Equifax is doing an effective job at sneaking in and flying ’’below the radar” with regards to hacking news these days. While the US, and some of the world, is consumed with the Trump-Russia saga, or the ’’dueling memos” relating to the probe emanating from Congress, the company snuck in a bombshell. As if the loss of 143 million folk’s personal information wasn’t bad enough.
Last year’s breach was way bigger than disclosed - even after adding a damage assessment later. Equifax seems to have mastered the game of deny, delay and let the dust settle so that, one day, no one will care anymore. Equifax may have underestimated regulators and consumers stamina for the chickens have come home to roost in the latest disclosure from the firm to Senator Elizabeth Warren’s (D-Mass) probe.
Involved in similar travails, companies are usually transparent, empathetic, and take immediate action to protect consumers. Not Equifax - not in the aftermath, or immediately upon learning of the breach. Not only was it remiss in coming up with a viable crisis communication strategy, the company apparently turned a blind-eye as three of its executives dumped shares before the hack was made public a month later.
The data-compromise exposed more consumers’ personal information than the company first disclosed last year, according to information it just released to Congress. You may recall that it totally bungled the release of data initially. It is especially mind-boggling that a data company - personal data at that - could mishandle that which is its bread and butter, i.e. data!
Warren released a report on Wednesday that described the hack as “one of the largest and most significant data security lapses in history.” Her office is always hot to champion consumer causes.
When Equifax finally 'fessed up to the damage, it told the public that the stolen data “includes names, Social Security numbers, birth dates, addresses, and in some instances, driver’s license numbers,” as well as some credit card information for about 200,000 people, according to the company’s own website.
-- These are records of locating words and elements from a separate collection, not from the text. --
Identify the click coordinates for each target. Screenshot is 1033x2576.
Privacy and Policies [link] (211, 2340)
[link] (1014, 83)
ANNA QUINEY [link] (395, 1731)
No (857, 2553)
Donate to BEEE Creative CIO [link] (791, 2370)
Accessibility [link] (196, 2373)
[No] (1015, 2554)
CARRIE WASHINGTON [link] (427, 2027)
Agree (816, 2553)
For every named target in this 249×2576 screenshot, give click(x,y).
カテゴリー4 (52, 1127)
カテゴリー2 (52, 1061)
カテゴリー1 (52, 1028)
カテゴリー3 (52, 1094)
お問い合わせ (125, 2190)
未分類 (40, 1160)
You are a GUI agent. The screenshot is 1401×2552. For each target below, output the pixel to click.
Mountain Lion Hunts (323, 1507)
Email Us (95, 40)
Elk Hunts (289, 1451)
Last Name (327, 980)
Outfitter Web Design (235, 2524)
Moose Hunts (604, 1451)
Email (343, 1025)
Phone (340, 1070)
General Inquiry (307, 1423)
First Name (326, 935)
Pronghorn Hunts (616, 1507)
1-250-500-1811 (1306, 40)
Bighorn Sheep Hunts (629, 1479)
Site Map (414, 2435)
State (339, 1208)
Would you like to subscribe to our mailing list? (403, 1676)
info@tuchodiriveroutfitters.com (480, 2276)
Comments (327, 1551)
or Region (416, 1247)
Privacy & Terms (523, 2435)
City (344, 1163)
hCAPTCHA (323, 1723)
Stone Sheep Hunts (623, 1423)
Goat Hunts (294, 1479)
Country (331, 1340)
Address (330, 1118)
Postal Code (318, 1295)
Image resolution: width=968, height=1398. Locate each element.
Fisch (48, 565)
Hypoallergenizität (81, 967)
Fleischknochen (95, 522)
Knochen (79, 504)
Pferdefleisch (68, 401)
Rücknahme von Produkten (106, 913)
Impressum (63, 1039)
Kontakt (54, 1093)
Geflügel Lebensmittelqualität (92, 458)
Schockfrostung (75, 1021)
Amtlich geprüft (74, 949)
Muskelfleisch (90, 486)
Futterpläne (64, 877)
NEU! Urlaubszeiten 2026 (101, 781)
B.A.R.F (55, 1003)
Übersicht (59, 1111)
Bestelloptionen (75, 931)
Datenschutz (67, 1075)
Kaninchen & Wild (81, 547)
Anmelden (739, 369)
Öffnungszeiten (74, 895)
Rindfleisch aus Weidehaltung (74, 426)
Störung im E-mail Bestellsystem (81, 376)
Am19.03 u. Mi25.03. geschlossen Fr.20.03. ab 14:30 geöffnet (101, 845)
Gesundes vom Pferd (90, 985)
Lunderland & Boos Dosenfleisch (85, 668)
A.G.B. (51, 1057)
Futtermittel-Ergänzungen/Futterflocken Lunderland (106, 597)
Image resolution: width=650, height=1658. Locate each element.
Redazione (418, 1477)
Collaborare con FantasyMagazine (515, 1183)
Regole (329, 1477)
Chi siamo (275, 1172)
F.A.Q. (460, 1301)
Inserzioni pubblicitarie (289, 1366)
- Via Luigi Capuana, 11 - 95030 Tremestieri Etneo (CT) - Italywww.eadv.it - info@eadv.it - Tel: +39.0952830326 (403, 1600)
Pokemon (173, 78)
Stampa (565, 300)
Now we’re learning that the breach was deeper and more pervasive than originally disclosed.
We are now advised that the credit card information was so detailed that it even included expiry dates and CV2 numbers ( the three-digit security number on the back.) Also, the most recent disclosure included tax identification numbers, email addresses, phone numbers, and issuing information regarding driver’s licenses. Incidentally, consumers have yet to be made aware of this latest trove of information directly. It had only come to light in a report made to Senator Warren whose office conducted an investigation into Equifax's missteps.
Equifax’s letter to Warren’s office also divulged that Canadian citizens' information was compromised, including Social Insurance Numbers. Among other items of interest to the hackers was passport information, but Equifax assured Warren that no passport numbers were stolen. It is, however hard to believe them after the initial chicanery, the cover-up, and subsequent foot-dragging.
The company has issued many mea culpas, and claims to have taken appropriate steps to see that this never happens again as it continues to deal with multiple regulatory investigations into the matter, as well as hundreds of consumer lawsuits. Equifax has replaced its CEO, and spent millions to rectify the breach and prevent a recurrence. One such step, launched in January, allows consumers to lock and unlock their credit report.
Equifax executives were duplicitous enough to sell their shares of its stock before the damaging news became public, and, indeed, tried to bury the news long enough to enrich themselves. Who’s to say that the recent revelation over the size and scope of the breach six-months later isn't also to fool the public, regulators, and lawmakers? As for its steps to recover from the breach - are they sufficient and comprehensive enough?
The onus should be squarely on companies to be more forthcoming - especially where public privacy is concerned. Oversight must be stronger and the penalties should have more teeth. This event could have and should have been a catalyst for broad Congressional action to protect consumers. Too bad, for the swamp that is Washington is too busy tilting at other windmills these days.